Exercise prompt: Skip every line before the one containing "The image size is (1024, 586).", then copy that line and the rest of the entries below exactly, through the last line.

Information provided:
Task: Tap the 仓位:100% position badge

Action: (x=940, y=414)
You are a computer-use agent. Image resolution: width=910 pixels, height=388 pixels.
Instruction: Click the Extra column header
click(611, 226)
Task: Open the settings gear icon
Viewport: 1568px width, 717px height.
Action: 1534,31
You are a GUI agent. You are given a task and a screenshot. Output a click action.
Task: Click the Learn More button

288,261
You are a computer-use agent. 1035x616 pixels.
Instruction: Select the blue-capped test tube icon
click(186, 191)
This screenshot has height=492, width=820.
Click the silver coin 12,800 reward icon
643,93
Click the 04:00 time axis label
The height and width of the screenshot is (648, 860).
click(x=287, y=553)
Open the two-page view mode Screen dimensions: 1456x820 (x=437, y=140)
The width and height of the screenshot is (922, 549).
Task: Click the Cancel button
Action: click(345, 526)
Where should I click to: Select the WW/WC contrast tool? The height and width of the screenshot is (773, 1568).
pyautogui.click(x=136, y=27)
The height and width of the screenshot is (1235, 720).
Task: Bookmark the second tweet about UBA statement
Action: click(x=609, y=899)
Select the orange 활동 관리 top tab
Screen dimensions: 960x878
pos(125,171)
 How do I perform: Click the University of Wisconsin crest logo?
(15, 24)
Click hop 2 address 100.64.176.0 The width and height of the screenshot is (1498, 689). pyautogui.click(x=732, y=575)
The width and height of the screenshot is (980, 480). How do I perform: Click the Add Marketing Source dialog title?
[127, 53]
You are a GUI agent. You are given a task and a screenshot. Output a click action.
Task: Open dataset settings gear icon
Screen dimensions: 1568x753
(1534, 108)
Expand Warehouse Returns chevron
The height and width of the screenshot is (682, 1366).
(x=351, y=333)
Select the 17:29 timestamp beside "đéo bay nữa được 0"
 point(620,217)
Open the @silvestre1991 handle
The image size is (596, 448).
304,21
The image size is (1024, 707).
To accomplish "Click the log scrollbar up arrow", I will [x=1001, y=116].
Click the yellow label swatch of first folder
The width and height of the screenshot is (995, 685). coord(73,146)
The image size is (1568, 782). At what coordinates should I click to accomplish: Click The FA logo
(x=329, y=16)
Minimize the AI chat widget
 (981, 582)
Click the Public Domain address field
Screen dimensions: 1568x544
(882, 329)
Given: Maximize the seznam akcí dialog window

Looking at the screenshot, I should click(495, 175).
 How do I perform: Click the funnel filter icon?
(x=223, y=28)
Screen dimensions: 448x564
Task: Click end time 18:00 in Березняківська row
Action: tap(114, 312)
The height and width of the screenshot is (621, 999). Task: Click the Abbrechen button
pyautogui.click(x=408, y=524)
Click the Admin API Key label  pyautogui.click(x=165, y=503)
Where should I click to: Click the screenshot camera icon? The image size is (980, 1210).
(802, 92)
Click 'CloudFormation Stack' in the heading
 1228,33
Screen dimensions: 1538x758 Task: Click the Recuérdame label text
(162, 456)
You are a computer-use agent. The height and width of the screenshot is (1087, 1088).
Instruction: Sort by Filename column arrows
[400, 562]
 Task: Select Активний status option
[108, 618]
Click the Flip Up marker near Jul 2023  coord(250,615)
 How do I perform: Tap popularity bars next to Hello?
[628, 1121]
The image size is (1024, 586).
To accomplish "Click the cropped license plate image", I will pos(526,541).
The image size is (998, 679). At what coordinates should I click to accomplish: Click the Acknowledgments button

Answer space:
The image size is (1024, 586).
To accomplish "Click the cropped license plate image", I will pos(526,541).
The image size is (998, 679). At what coordinates should I click to accomplish: Click the Acknowledgments button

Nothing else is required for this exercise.